Despite China’s anti-pollution efforts, poor air quality remains “a major concern” for the Summer Olympic Games in Beijing next year, the United Nations Environment Program (UNEP) has said.
In a report on environmental preparations for the Games, UNEP offered praise for China’s commitment of more than U.S. $12 billion for pollution abatement and sustainable development programs aimed at hosting a “Green Olympics” next year.
To reduce pollution, Beijing has assembled a fleet of nearly 3,800 buses that run on compressed natural gas. And by the end of this year, all of the city’s coal-fueled boilers weighing under 20 tons will be converted to use cleaner energy sources, the report said, citing information from the Beijing Environmental Bureau.
China has also raised standards for energy efficiency, begun to phase out ozone-depleting materials, and moved high-polluting industries out of the city.
But while investments in green technologies will have benefits both for the Games and for the long term, the UNEP report said that Beijing’s polluted air remains a problem that may require “more effort…to address the legitimate concerns of the International Olympic Committee (IOC) and other stakeholders.”
“Sports with short durations would not be a problem, but endurance sports like cycling are examples of competitions that might be postponed or delayed,” IOC president Jacques Rogge said in August.
More steps needed
In an interview with Radio Free Asia, Joanna Lewis—a China environment expert at the Washington-based Pew Center on Global Climate Change—said that Beijing faces major challenges to improve air quality despite its Olympic push.
“There is a lot more that needs to be done to bring Beijing up to the environmental standards of an international or world-class city,” she said.
Lewis said that UNEP findings on particulates, or soot levels, are especially troubling both for Chinese citizens and for Olympic competitors.
Although summer months have the lowest pollution levels of the year, UNEP found that Beijing exceeded World Health Organization (WHO) safety standards for particulates by 200 percent or more during August 2006.
If you look at the actual operations and development of the Olympic facilities, I think that they’ve done a remarkable job of making sure that all the waste treatment and water and so forth are as ‘green’ as they can be. However, outside the bubble of the 2008 Olympics, China has a lot of environmental problems.
“These are the particles that can really get stuck in your lungs and cause respiratory problems.
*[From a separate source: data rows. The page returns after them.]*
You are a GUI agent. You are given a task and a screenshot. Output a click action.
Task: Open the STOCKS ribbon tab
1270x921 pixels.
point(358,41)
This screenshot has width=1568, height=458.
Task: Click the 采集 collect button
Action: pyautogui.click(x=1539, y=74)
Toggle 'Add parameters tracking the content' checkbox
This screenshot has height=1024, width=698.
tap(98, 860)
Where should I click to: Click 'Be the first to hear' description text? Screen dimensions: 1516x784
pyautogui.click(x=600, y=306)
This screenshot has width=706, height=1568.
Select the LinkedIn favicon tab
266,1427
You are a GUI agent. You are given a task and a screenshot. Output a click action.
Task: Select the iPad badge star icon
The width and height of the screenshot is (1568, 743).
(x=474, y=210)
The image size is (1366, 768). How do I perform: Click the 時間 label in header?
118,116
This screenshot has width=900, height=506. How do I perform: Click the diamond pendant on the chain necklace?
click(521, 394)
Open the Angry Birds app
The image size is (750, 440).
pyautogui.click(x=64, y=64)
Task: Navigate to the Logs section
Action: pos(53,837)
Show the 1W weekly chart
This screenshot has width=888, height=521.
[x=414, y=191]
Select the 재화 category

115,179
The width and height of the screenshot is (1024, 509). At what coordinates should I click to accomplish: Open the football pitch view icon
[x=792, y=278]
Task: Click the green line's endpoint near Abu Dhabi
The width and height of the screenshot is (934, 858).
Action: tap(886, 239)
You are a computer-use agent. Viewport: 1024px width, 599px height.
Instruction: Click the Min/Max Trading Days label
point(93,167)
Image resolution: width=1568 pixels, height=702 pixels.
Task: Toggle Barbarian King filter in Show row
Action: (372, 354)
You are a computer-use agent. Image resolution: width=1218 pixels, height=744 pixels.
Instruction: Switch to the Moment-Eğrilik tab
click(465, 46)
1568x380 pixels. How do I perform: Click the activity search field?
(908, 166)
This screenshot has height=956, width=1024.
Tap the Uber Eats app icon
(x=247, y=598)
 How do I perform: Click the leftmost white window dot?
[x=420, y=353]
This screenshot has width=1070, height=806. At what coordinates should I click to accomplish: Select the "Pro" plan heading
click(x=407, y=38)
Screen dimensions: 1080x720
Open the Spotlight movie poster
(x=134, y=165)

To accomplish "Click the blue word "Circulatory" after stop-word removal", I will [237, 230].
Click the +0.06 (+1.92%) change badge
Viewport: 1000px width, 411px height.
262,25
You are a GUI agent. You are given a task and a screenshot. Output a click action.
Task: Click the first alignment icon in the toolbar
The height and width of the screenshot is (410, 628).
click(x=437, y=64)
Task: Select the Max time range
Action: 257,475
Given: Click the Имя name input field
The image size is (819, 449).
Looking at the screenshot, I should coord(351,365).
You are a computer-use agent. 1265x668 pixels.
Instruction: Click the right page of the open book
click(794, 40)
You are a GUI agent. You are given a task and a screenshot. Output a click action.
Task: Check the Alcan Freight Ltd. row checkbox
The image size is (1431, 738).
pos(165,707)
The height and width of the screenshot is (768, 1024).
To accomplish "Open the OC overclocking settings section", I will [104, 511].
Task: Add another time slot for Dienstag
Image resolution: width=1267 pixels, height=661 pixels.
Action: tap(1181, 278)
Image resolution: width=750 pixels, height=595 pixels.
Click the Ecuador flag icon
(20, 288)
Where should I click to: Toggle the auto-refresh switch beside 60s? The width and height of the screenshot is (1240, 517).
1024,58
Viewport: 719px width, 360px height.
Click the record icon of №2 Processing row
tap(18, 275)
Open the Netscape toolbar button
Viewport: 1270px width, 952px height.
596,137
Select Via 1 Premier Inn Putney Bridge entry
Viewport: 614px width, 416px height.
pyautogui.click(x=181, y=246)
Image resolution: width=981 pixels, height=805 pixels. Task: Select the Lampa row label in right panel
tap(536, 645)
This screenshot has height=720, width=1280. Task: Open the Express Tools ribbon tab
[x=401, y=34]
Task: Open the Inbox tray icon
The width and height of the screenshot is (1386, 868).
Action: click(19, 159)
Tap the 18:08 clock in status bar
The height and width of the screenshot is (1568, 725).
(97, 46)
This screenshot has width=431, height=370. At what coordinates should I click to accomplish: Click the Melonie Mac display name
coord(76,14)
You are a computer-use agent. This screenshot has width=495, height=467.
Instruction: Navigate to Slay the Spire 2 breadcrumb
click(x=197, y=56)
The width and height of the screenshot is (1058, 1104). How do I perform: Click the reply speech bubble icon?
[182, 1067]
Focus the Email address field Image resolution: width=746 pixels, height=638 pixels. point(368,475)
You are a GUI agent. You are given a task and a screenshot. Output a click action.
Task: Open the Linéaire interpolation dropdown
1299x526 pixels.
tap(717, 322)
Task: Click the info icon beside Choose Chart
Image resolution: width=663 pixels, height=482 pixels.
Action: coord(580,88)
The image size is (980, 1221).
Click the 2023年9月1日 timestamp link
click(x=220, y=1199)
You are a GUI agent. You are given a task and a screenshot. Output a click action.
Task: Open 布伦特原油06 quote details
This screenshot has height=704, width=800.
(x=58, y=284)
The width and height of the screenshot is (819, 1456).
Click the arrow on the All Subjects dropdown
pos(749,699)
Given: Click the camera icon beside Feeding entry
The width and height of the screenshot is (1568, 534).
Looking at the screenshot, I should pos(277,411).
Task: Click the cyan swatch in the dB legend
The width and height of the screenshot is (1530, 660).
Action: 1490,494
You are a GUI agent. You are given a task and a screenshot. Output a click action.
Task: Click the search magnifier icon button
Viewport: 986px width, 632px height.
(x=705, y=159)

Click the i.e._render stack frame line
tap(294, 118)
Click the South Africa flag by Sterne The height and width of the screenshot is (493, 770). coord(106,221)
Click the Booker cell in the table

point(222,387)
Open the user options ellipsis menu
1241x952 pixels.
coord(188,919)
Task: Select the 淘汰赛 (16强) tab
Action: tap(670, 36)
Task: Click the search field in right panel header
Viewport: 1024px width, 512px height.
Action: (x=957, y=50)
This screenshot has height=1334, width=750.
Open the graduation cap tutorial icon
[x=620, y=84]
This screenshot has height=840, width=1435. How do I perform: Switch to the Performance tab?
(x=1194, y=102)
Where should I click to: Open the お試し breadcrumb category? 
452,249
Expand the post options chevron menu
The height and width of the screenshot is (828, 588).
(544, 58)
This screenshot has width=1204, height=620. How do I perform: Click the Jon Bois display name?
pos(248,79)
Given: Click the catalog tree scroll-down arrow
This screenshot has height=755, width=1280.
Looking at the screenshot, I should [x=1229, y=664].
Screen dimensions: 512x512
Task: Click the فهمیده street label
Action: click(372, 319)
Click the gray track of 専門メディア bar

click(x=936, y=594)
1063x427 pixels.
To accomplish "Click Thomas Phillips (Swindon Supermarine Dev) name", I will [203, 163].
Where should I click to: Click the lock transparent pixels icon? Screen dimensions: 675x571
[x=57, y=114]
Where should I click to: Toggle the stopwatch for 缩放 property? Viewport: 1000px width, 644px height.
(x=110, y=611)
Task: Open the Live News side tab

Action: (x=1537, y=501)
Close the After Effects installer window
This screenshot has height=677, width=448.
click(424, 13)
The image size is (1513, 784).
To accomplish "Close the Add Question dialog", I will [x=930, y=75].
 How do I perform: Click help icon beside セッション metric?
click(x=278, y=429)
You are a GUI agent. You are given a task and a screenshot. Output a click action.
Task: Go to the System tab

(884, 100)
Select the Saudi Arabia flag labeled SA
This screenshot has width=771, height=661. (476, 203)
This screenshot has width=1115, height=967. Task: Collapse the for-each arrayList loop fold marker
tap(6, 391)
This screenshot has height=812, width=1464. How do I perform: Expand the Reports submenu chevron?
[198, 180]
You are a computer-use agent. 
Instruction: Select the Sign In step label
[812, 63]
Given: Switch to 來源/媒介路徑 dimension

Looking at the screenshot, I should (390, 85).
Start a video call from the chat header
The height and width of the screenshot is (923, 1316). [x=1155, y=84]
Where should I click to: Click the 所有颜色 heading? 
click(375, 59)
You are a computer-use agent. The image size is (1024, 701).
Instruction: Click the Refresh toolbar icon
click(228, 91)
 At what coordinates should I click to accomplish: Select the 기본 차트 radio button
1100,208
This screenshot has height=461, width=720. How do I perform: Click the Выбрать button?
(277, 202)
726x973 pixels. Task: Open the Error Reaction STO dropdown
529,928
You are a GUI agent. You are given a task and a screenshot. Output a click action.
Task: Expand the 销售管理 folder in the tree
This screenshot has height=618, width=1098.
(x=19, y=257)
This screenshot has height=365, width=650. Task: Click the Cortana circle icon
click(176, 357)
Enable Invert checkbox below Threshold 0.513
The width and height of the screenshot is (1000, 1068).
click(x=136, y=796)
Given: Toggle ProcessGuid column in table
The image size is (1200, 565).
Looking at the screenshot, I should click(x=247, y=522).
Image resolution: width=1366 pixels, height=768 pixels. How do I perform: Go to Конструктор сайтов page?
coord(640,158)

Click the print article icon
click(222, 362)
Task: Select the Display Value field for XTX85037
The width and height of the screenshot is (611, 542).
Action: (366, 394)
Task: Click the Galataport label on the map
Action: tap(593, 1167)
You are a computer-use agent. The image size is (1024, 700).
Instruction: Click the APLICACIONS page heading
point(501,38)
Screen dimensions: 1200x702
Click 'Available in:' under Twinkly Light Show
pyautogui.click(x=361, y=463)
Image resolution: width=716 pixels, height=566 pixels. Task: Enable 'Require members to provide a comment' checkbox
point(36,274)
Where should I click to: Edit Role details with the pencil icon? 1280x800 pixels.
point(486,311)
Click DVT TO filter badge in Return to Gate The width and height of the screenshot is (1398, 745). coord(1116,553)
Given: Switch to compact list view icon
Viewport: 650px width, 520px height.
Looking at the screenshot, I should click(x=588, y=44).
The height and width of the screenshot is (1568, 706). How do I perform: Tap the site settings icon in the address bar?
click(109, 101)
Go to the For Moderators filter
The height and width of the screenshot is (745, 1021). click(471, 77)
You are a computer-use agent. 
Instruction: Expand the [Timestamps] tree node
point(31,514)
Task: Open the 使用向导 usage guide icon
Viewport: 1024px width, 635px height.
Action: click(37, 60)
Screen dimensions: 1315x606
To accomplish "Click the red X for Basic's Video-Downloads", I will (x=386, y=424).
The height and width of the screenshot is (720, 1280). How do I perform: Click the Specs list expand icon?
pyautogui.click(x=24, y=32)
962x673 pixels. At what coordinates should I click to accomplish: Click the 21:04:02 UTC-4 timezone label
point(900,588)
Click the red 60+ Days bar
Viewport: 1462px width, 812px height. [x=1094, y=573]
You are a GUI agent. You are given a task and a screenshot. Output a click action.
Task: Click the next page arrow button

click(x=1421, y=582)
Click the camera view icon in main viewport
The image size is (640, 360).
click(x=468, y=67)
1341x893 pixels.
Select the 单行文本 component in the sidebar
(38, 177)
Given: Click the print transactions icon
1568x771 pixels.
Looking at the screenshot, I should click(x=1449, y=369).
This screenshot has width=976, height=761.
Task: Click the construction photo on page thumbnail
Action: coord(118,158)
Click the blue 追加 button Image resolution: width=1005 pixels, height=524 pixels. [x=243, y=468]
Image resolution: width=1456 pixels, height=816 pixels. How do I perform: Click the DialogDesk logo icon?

It’s certainly something that athletes would be concerned about,” Lewis said.
Many of China’s anti-pollution plans have relied on shutting down factory production, construction projects, and private cars during and immediately preceding the Games.
But Lewis said that “many, many vehicles” will be coming to Beijing for the events themselves.
Lewis also questioned the long-term environmental benefit of cutting production or shutting down factories during the Olympic Games.
“These are relatively short-term fixes that you would be looking at for the Olympics,” Lewis said. “If they’re shutting a plant down, or they’re reducing the capacity at which it’s operating, they’re not really ‘greening’ Beijing or moving it toward a long-term solution. These are plants that are still going to be used for years to come.”
Organizers credited
Daniela Salaverry, co-director of the China Program at Pacific Environment, a San Francisco-based nongovernmental organization, said that Chinese organizers deserve credit for the "greening" of the Games themselves.
“If you look at the actual operations and development of the Olympic facilities,” Salaverry said, “I think that they’ve done a remarkable job of making sure that all the waste treatment and water and so forth are as ‘green’ as they can be.”
“However, outside the bubble of the 2008 Olympics, China has a lot of environmental problems.”
Salaverry said that pollution problems from outside Beijing may intrude during the Olympic Games and that these are likely to continue after the Games end.
“Air pollution, for example, in Beijing: That’s going to continue to get worse just because it’s beyond Beijing where those particulates are coming from. They’re coming from the coal-fired power plants in northeastern China. So it’s more than just a Beijing 2008 issue.”